Em Portugal sem a destruição da actual LEI ELEITORAL que torna todo o país prisioneiro de 5 ou 6 secretários-gerais, de cerca de 500 mil militantes, que, de facto governam o país, desde as autarquias ao governo, nunca teremos uma Assembleia da República Digna e Democrática,
pois que, os actuais deputados são considerados funcionários dos partidos, e têm de cumprir as ordens dos quase-ditadores ou dos órgãos ditatoriais dos partidos contra a sua consciência,
como o referiu um deputado do PSD, recordando ordens ditatoriais, da, então, presidente do partido, Ferreira Leite.
Para esta tarefa do Futuro, um Partido SOCIALISTA que fosse capaz de se reencontrar com a matriz social-democrática, consequente, poderia dar um grande impulso, contudo o que o actual PS fez, foi adiar, por algum tempo, a queda do “seu” líder, o secretário-geral, que anunciou, com pompa e circunstância, o voto contra o orçamento, e uma medida tonta:
é o termo mais apropriado, para libertar algum efeito mediático, como é essa coisa estranha de um imposto sobre as PARCERIAS, o que, as empresas fariam aos utentes pagarem – um borrão, semelhante aos borrões de Passos Coelho, dito de um modo mais activo e simpático.
O primeiro -ministro e o secretário geral do PSD na comunicação não verbal parecem que estão sempre a falarem no gozo, o que é, muito grave , por outro, Louçã, é de uma crispação fradesca insuportável, e, portanto, deste ponto de vista ficamos falados, e José Seguro sai-se melhor.

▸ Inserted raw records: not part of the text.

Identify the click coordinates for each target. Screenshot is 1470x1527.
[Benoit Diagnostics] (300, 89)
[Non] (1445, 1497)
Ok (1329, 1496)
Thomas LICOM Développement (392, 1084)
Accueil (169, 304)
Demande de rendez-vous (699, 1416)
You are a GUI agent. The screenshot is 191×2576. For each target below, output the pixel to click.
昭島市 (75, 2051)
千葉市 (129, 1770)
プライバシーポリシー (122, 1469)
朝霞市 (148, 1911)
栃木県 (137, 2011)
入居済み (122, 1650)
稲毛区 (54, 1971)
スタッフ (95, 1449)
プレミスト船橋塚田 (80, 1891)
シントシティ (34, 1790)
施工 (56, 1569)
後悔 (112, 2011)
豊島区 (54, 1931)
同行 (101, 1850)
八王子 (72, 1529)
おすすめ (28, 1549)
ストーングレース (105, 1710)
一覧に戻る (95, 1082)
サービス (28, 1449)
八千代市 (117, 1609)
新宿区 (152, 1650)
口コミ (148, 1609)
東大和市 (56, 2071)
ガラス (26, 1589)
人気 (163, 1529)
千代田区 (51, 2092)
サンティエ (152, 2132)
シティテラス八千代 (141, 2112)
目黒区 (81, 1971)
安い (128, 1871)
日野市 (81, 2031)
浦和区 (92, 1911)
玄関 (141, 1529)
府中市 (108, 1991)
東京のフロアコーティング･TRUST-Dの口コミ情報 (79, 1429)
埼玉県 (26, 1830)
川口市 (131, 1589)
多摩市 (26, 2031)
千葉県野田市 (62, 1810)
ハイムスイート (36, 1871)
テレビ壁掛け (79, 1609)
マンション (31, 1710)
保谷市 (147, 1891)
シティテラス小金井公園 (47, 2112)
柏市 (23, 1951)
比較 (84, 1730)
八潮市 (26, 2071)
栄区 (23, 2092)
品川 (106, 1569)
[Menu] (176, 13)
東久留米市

Seja como for, com MUITAS MANIFESTAÇÕES E SEJA QUAL FOR O DESTINO DESTE GOVERNO, OU OUTROS, o FUTURO, o DIA D+1, EXIGEM RESPOSTAS :
- Qual a estrutura de poder que garanta que a sede o poder reside no povo, e que todos os deputados, o governo, o Presidente da Republica e os tribunais ajam no respeito pela soberania do povo?